In this study, three aequorin mutant proteins were genetically conjugated to three pro-inflammatory cytokines (interleukins 1β, 6, and 8) resulting in aequorin labeled cytokines (Figure 2). These fusion proteins were combined with synthetic coelenterazines resulting in proteins with differing emission maxima and half lives to allow for the simultaneous detection of all three cytokines in a single solution, through the physiologically relevant range. Despite the analytical advantages of bioluminescence and aequorin mentioned above, aequorin has been somewhat limited in labeling and imaging applications outside of calcium dynamics due to the potentially cumbersome conjugation of the protein, the flash type emission kinetics, and extremely slow turnover rate of the bioluminescent reaction. In an effort to overcome these limitations we have genetically altered the photoprotein aequorin to improve not only the analytical potential as a label but also the imaging capabilities. A unique cysteine was incorporated into the Y82F aequorin mutant to allow easy, site specific conjugation of the protein to any molecule of interest through well established procedures.

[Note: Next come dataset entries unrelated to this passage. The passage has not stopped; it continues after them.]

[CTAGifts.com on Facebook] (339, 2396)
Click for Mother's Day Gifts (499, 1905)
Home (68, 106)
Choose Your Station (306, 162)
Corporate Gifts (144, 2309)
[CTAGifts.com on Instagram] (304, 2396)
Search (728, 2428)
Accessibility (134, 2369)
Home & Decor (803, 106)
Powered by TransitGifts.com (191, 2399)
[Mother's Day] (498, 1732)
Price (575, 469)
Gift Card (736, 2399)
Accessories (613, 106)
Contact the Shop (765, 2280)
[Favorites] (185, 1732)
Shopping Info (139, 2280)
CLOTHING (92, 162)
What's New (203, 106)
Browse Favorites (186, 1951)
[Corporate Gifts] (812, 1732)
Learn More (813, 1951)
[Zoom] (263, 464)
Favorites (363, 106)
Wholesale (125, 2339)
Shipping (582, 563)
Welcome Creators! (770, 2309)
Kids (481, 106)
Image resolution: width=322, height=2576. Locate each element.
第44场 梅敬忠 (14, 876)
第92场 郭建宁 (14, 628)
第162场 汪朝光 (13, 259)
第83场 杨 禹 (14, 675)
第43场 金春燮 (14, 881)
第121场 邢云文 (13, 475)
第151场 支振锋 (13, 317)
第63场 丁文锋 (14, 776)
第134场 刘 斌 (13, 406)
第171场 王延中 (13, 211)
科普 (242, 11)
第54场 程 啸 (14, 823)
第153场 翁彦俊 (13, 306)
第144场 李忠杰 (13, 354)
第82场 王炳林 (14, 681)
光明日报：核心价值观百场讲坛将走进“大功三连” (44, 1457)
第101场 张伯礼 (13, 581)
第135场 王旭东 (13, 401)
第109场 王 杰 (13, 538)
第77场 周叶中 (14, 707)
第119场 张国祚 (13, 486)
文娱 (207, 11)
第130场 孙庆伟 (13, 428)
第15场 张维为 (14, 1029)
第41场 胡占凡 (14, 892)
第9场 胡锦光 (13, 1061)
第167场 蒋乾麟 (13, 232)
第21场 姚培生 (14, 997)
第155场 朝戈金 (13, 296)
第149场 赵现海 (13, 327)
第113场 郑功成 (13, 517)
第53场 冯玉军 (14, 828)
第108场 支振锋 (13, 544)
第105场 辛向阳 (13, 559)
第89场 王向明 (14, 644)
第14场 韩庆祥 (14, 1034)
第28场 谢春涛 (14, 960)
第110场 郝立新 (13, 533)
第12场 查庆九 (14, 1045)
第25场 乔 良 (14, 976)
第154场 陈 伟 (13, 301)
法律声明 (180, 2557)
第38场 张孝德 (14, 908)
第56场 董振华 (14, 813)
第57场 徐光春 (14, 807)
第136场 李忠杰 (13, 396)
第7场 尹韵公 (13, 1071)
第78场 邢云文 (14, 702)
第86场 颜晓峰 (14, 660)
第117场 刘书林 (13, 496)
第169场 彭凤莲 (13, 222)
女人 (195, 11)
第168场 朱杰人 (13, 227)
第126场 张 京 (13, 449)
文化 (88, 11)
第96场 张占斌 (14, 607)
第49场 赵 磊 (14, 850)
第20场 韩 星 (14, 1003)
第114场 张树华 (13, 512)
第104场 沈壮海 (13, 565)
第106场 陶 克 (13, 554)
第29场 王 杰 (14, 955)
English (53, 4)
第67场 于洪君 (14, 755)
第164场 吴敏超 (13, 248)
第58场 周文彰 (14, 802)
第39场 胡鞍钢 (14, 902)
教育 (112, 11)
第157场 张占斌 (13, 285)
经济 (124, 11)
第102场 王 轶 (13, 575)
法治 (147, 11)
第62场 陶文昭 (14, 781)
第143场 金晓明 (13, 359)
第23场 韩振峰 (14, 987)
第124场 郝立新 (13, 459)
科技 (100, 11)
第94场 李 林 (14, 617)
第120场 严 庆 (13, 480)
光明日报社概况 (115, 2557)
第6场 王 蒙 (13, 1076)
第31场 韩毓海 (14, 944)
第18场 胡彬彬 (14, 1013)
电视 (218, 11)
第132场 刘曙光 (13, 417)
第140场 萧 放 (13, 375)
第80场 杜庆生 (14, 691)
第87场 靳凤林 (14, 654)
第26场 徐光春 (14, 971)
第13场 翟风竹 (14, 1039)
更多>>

As a proof of concept, the new aequorin variant, C5Y82F, was used as a label for the acute myeloid leukemia (AML) cell surface antigen CD33 (Figure 3). C5Y82F aequorin was conjugated to an anti-CD33 antibody and showed the ability to detect the important clinical marker, free circulating CD33, down to the attomole levels and as few as 3 AML cells in a microtiter plate system. In addition, when C5Y82F aequorin was combined with the synthetic coelenterazine i the bioluminescence was able to be visualized on an imaging microscope for roughly three minutes and indicate the presence of AML cells (Figure 4). In the future, the C5Y82F aequorin variant can be combined with other aequorin variants for multiplexed diagnostic and imaging applications.
Address Goals
This project focuses using biotinylated proteins to produce sensors or diagnosis and monitoring of clinically relevant samples. It advances knowledge in the area of Bioactive Interfaces and demonstrates how this area of research can be used to develop valuable devices. This project also demonstrated the importance of interdisciplinary research as it could not have been accomplished without chemists and chemical engineers working together to achieve the final goal.